3.
Mais, direz-vous, comment aimons-nous contre la volonté de Dieu? — Quand nous dédaignons le Christ mourant de faim et que nous donnons à nos amis et à nos proches au-delà du nécessaire. A quoi bon, du reste, en dire davantage? Chacun n'a qu'à examiner sa conscience pour se trouver coupable là-dessus en plus d'un point. Il n'en était pas ainsi de notre bienheureux; il savait aimer, et aimer comme il faut, et surpasser tout le monde en charité, sans dépasser en rien les bornes de la charité. Et voyez comme il porte ces deux sentiments au plus haut degré : la crainte de Dieu et l'amour des Romains. En effet, prier sans cesse, et ne point se désister d'un voeu qui n'est pas rempli, c'est une preuve d'ardente affection ; mais ne tenir à l'objet de ses désirs que sous le bon plaisir de Dieu, c'est la marque d'une grande piété. Ailleurs même après avoir prié trois fois le Seigneur sans obtenir, en présence même du résultat contraire, il rend de grandes actions de grâces de n'avoir point été exaucé (II Cor. XII, 8) : tant il avait Dieu en vue en toutes choses ! Ici, il obtint, il est vrai, mais tardivement et non quand il demandait, et il ne s'en affligea point. Je dis cela pour que nous ne nous attristions pas, quand nous ne sommes point exaucés ou que nous ne le sommes que tard. Nous ne sommes pas meilleurs que Paul qui rendit grâces dans les deux cas et eut raison de le faire. Comme il s'était livré une bonne fois à la main qui gouverne tout, avec autant de docilité que l'argile à la main du potier, il allait partout où Dieu le conduisait.
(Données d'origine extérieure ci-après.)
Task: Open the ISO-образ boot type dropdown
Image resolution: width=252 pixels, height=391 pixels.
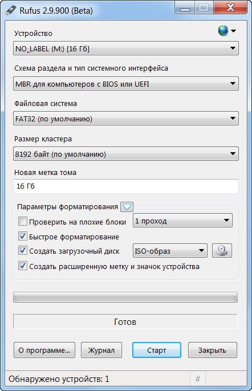Action: pos(170,251)
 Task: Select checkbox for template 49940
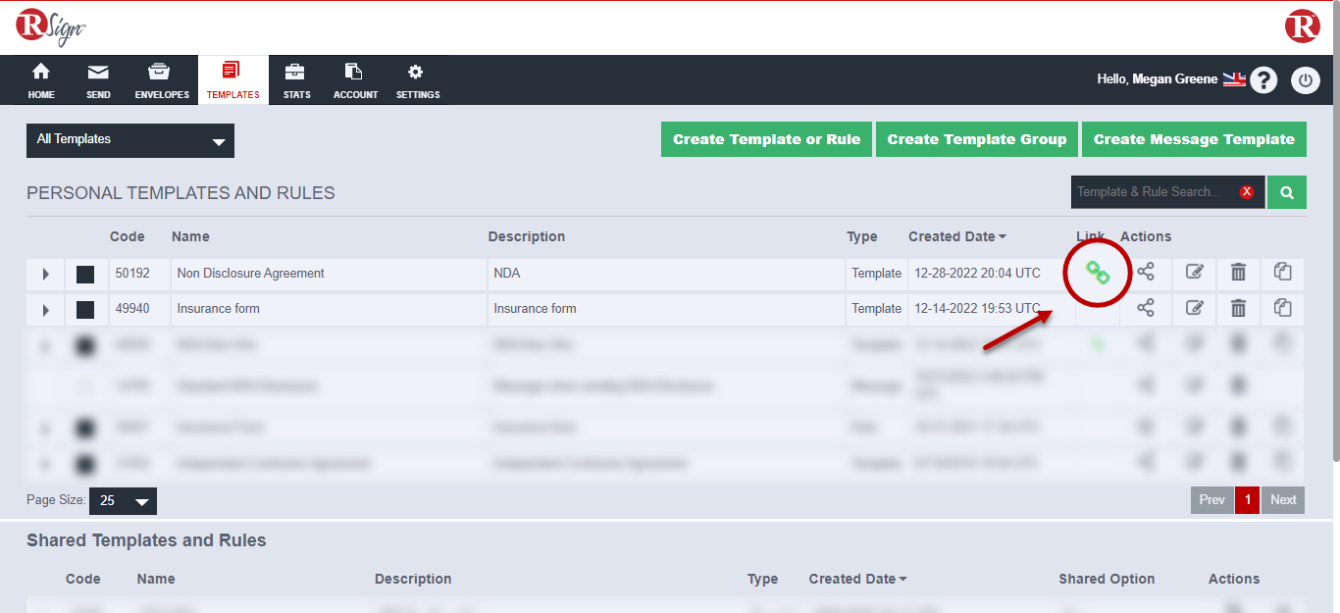[85, 310]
Après avoir exprimé son désir de les voir, il en donne la raison. Quelle est-elle? « Pour (199) vous communiquer quelque chose de la grâce spirituelle, afin de vous fortifier ». Ce n'était pas sans motif qu'il voulait aller là, comme font tant de gens qui entreprennent des voyages inutiles et sans profit, mais pour des affaires nécessaires et pressantes; ce qu'il n'exprime pas clairement, mais par énigmes. Car il ne dit point : Pour vous instruire, pour vous prêcher, pour vous donner ce qui vous manque ; mais « pour vous communiquer quelque chose », indiquant qu'il ne donne rien de lui-même, mais fait part de ce qu'il a reçu. Et encore parle-t-il ici avec modestie : « Quelque chose »; peu de chose, veut-il dire, et en proportion avec ma mesure. Et qu'est-ce donc que ce peu que vous allez leur communiquer? — Quelque chose « pour vous fortifier », répond-il.
C'est donc un effet de la grâce, de ne pas chanceler, de se tenir ferme. Et quand on vous parle de grâce, gardez-vous de croire que ce soit à l'exclusion du mérite de la volonté ; car si Paul tient ce langage, ce n'est pas qu'il ne tienne aucun compte de la volonté, mais c'est pour détruire l'enflure de l'orgueil. Ne vous découragez donc point, parce qu'il appelle cela grâce. Dans l'excès de sa reconnaissance, il donne le nom de grâces à toutes les bonnes actions, parce qu'en toutes, le secours d'en-haut nous est bien nécessaire. Après avoir dit « Pour vous fortifier », il leur insinue qu'ils ont grand besoin d'être corrigés. Car voici ce qu'il veut dire : Depuis longtemps je désirais et souhaitais de vous voir, dans le seul but de vous fortifier, de vous affermir et de vous consolider dans la crainte de Dieu, afin que vous ne soyez pas toujours chancelants. Il ne s'exprime pourtant pas ainsi, car il les aurait blessés; il se contente d'insinuer sa pensée doucement et sous une autre forme, en se servant de ces mots . « Pour vous fortifier ». Ensuite, comme ce langage était très-pénible, voyez comme il l'adoucit par la suite. En effet de peur qu'ils ne disent : Quoi donc ! est-ce que nous chancelons? est-ce que nous sommes ballottés ? avons-nous besoin de votre parole pour être fermes? Il prévient l'objection en ces termes : « C'est-à-dire, pour me consoler avec vous par cette foi, qui est tout ensemble votre foi et la mienne ». Comme s'il disait Ne supposez point que je vous ai dit cela par manière de reproche; ce n'était point là mon intention : qu'ai je donc voulu vous dire? Vous avez beaucoup souffert de la part de vos persécuteurs, j'ai donc désiré vous voir pour vous consoler, et non-seulement pour vous consoler, mais encore pour recevoir moi-même de la consolation.